* Action item
Copy the records that follow exactly as written, but not their pictures.

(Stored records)
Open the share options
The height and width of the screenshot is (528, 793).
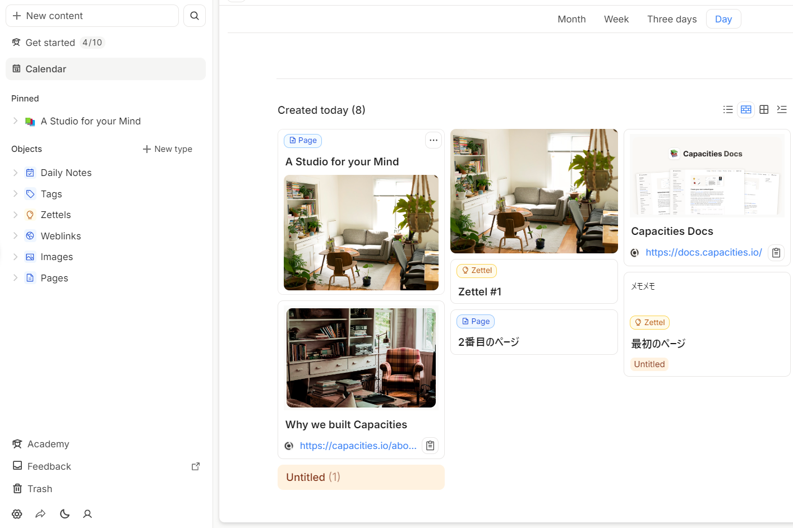point(40,514)
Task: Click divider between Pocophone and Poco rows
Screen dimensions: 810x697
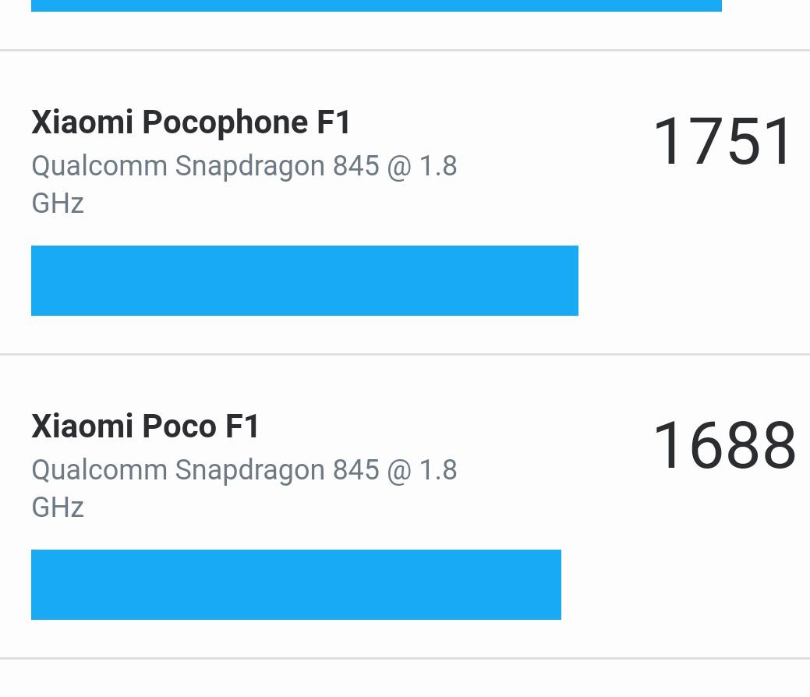Action: point(405,355)
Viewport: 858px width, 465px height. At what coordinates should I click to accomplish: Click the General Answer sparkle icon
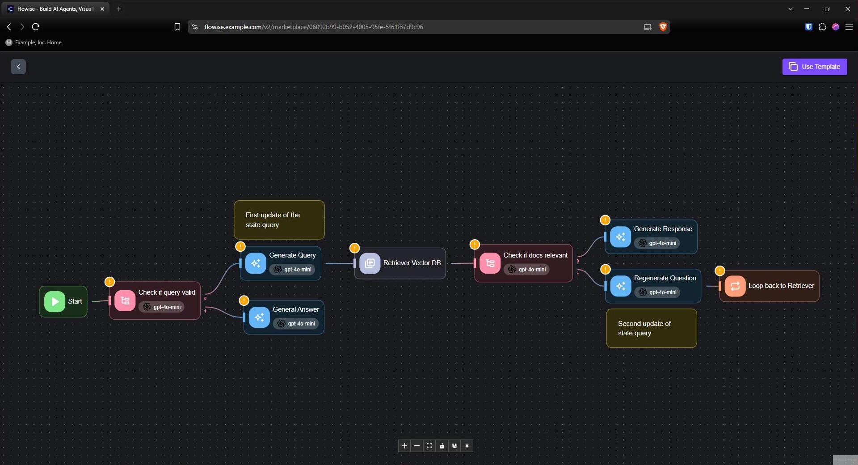point(259,317)
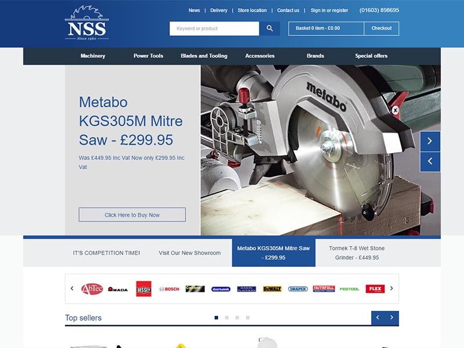Click the search magnifier button
Viewport: 464px width, 348px height.
(x=270, y=28)
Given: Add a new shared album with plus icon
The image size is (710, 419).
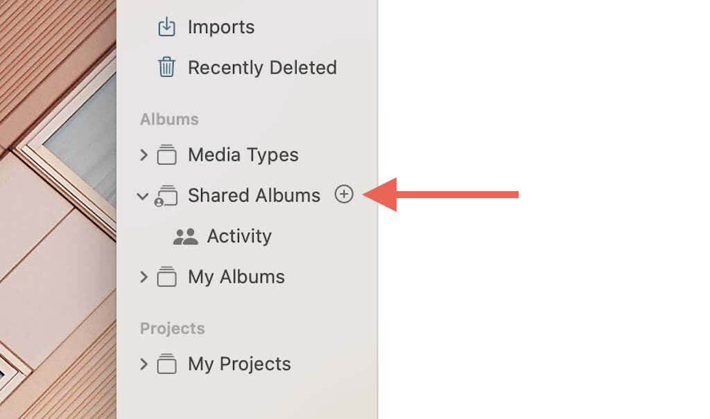Looking at the screenshot, I should point(344,194).
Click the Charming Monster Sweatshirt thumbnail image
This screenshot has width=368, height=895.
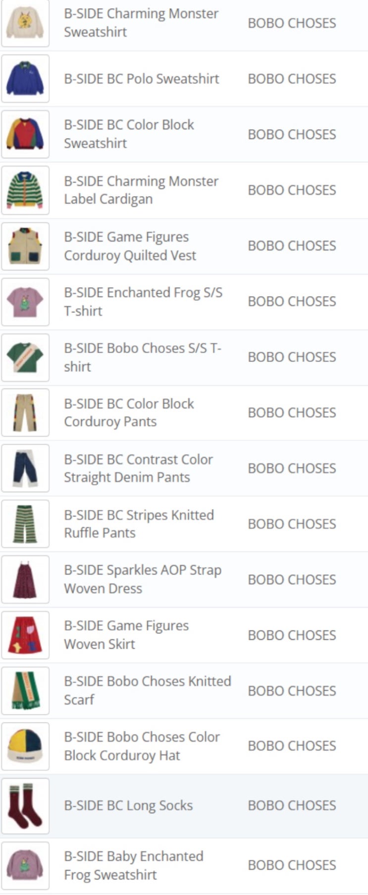click(x=25, y=23)
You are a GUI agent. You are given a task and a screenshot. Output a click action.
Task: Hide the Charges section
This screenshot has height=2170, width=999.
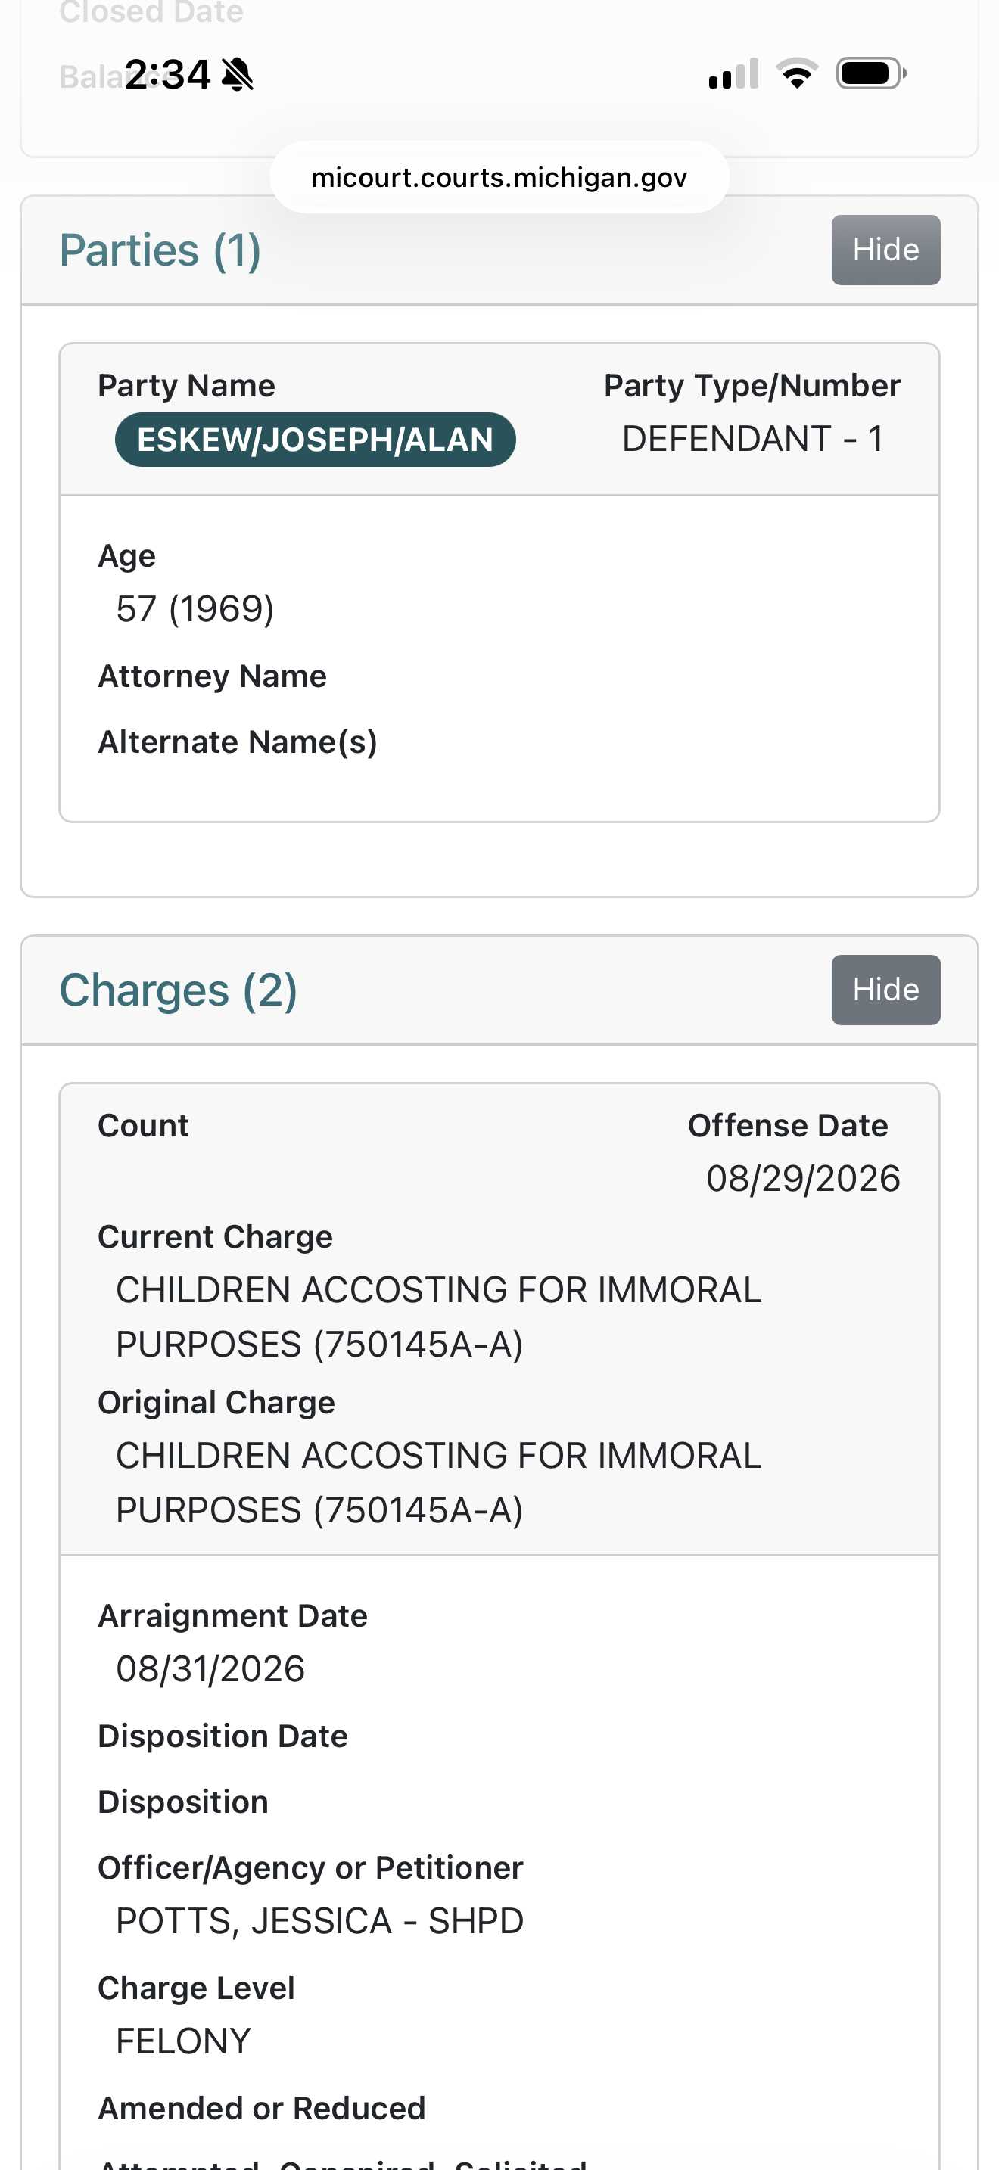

* Response for this exercise
Open the share options
The height and width of the screenshot is (528, 793).
point(40,514)
Task: Click divider between Pocophone and Poco rows
Screen dimensions: 810x697
Action: point(405,355)
Viewport: 858px width, 465px height. At what coordinates should I click to accomplish: Click the General Answer sparkle icon
point(259,317)
Click the search magnifier button
Viewport: 464px width, 348px height.
(x=270, y=28)
Given: Add a new shared album with plus icon
The image size is (710, 419).
Looking at the screenshot, I should point(344,194).
Click the Charming Monster Sweatshirt thumbnail image
This screenshot has width=368, height=895.
click(x=25, y=23)
You are a GUI agent. You are given a task and a screenshot. Output a click action.
Task: Hide the Charges section
This screenshot has height=2170, width=999.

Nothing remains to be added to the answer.